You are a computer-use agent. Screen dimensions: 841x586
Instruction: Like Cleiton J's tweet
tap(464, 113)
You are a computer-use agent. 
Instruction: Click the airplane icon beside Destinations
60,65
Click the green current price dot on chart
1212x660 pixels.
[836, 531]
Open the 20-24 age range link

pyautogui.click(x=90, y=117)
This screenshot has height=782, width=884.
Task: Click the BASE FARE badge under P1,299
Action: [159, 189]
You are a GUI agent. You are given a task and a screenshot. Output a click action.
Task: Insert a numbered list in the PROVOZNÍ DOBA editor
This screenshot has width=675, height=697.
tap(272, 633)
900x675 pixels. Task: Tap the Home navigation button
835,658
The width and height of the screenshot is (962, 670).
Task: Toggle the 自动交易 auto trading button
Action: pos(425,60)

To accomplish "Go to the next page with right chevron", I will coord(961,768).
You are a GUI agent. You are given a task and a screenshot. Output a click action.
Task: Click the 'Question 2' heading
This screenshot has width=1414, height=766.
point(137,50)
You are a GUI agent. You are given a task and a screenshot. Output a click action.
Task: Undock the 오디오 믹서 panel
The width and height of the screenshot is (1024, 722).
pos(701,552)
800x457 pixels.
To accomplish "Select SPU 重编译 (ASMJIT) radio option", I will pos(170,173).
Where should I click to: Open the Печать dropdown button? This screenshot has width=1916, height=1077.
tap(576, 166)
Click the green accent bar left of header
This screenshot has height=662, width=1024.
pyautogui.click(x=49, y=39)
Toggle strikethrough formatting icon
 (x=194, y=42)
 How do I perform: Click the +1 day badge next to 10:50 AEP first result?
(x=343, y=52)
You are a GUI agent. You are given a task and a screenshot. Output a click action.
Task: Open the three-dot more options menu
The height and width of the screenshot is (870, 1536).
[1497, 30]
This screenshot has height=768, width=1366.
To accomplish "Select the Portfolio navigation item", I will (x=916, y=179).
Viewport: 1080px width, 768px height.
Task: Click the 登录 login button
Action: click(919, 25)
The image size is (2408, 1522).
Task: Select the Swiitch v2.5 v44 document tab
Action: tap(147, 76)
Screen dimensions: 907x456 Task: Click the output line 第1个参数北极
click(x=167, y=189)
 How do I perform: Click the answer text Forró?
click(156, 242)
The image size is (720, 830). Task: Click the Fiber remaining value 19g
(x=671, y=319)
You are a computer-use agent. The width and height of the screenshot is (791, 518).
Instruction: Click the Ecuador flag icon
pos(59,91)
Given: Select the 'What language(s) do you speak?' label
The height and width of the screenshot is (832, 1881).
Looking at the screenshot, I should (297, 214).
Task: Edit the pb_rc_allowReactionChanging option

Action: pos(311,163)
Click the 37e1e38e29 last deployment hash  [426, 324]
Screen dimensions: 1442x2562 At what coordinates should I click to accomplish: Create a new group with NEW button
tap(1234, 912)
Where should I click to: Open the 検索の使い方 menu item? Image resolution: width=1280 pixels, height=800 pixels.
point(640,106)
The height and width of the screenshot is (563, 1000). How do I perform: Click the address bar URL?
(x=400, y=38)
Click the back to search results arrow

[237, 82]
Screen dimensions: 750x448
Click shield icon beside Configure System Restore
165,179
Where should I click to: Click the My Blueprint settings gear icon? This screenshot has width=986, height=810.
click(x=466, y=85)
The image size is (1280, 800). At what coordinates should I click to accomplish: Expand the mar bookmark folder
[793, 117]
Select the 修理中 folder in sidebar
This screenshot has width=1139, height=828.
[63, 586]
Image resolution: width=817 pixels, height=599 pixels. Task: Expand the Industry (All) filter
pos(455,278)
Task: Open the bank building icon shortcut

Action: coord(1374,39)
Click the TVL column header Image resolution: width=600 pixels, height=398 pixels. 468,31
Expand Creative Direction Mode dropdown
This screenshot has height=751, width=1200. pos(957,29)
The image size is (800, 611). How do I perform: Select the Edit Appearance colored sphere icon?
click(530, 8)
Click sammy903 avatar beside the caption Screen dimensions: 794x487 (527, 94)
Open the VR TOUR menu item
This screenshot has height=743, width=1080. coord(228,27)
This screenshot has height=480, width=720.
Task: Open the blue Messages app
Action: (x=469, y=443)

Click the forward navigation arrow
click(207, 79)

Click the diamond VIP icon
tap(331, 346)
+ + + + +
§ EXERCISE: Send back exactly the lines of the listing above starting at the one with "Task: Edit the" and ending at the one with "Click the TVL", inclusive, and no others.

§ TASK SOLUTION:
Task: Edit the pb_rc_allowReactionChanging option

Action: pos(311,163)
Click the 37e1e38e29 last deployment hash  [426, 324]
Screen dimensions: 1442x2562 At what coordinates should I click to accomplish: Create a new group with NEW button
tap(1234, 912)
Where should I click to: Open the 検索の使い方 menu item? Image resolution: width=1280 pixels, height=800 pixels.
point(640,106)
The height and width of the screenshot is (563, 1000). How do I perform: Click the address bar URL?
(x=400, y=38)
Click the back to search results arrow

[237, 82]
Screen dimensions: 750x448
Click shield icon beside Configure System Restore
165,179
Where should I click to: Click the My Blueprint settings gear icon? This screenshot has width=986, height=810.
click(x=466, y=85)
The image size is (1280, 800). At what coordinates should I click to accomplish: Expand the mar bookmark folder
[793, 117]
Select the 修理中 folder in sidebar
This screenshot has width=1139, height=828.
[63, 586]
Image resolution: width=817 pixels, height=599 pixels. Task: Expand the Industry (All) filter
pos(455,278)
Task: Open the bank building icon shortcut

Action: coord(1374,39)
Click the TVL column header Image resolution: width=600 pixels, height=398 pixels. 468,31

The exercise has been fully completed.